---------- Extract provided ----------
A year ago, I felt very defined by my career. I am also a wife to a wonderful husband named Richard, a pescetarian (and foodie), and a huge fan of MAC Cosmetics. But then something amazing happened... something that changed so many of my beliefs about life and love. I gave birth to my beautiful, healthy, happy daughter Lydia Marie on September 2, 2009.

People always told me that having a child changes you. And while at the core I am still the same dorky girl who got picked last for kickball in elementary school...and the middle-schooler with braces...and the pseudo-goth college freshman at UF, I have been transformed. My mom's friend used the word "softened." I'll take that.

I have always been critical of others, one of my downfalls. But I have learned how to take the idea of being a critic, and make it into something that is meaningful for my family. Becoming a mother has made me think about every moment of my life. Is this the BEST thing I could be doing right now? Am I eating what I should be? How could this conflict have been avoided? Could this be reused/recycled? What can I accomplish today that is meaningful to myself, my family, my community? I hope this blog can be just that.
---------- The data ----------
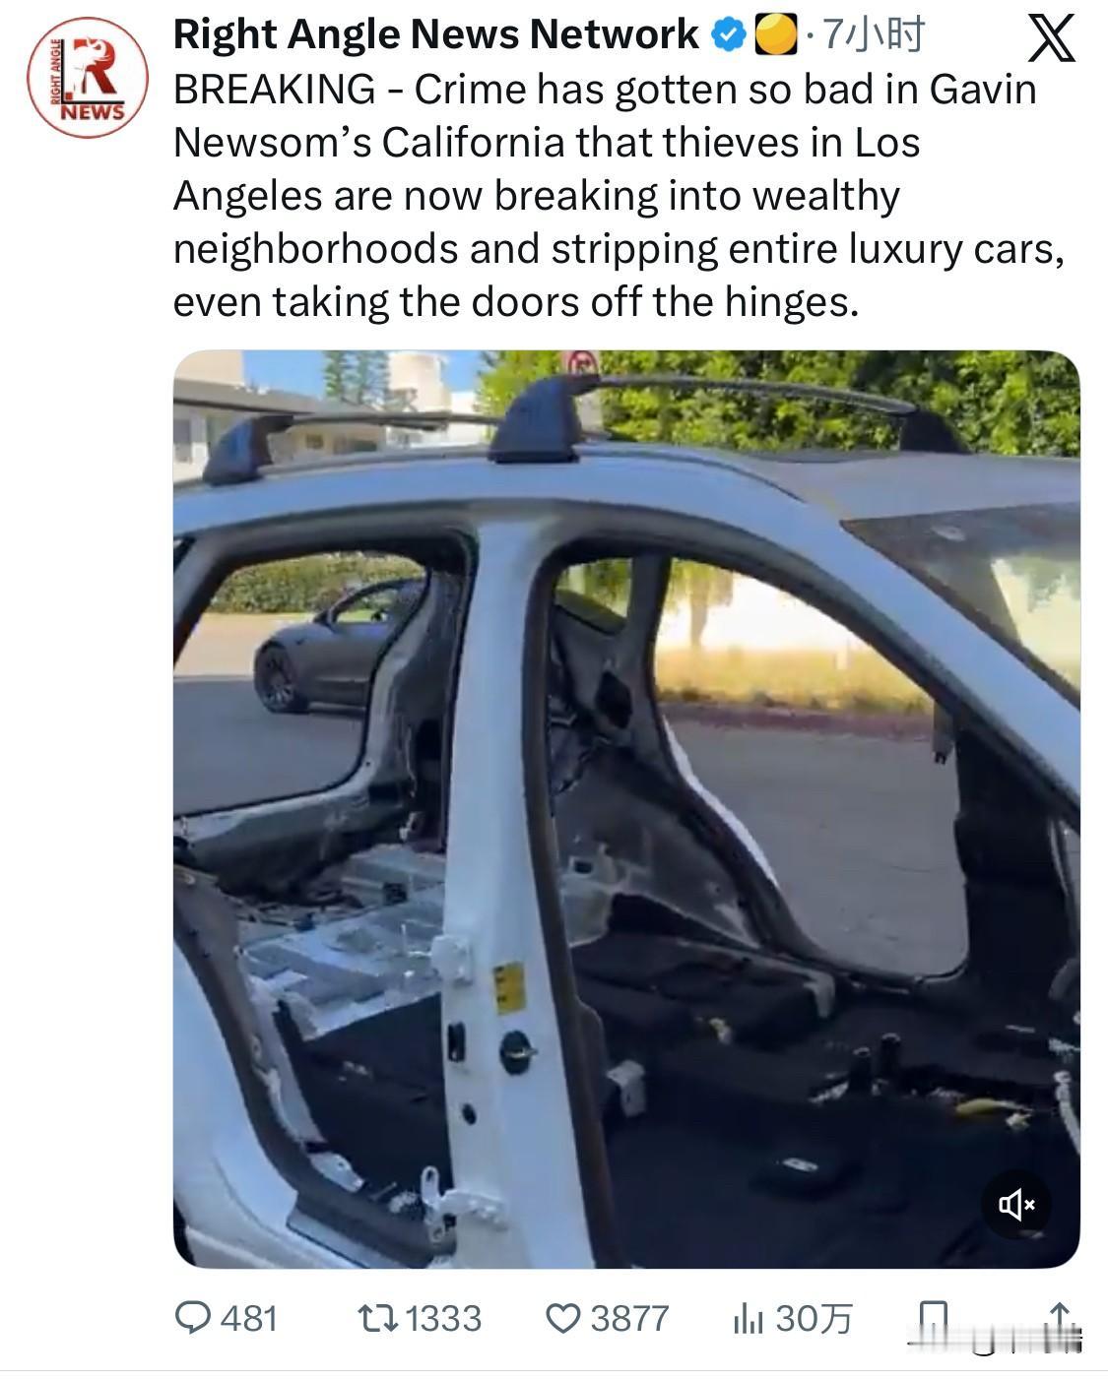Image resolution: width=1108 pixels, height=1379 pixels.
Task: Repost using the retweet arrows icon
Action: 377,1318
----------
What you will do |
**a.** Reproduce the blog introduction word for word, starting with "I have always" and going on through "be just that.".
**b.** Answer these questions from the blog introduction:
(i) On what date was the writer's daughter born?
(ii) What word did the writer's mom's friend use to describe the change?
(iii) Where was the writer a pseudo-goth college freshman?
The data can be left aside.

Responses for each task |
**a.**
I have always been critical of others, one of my downfalls. But I have learned how to take the idea of being a critic, and make it into something that is meaningful for my family. Becoming a mother has made me think about every moment of my life. Is this the BEST thing I could be doing right now? Am I eating what I should be? How could this conflict have been avoided? Could this be reused/recycled? What can I accomplish today that is meaningful to myself, my family, my community? I hope this blog can be just that.

**b.**
(i) September 2, 2009
(ii) "Softened"
(iii) UF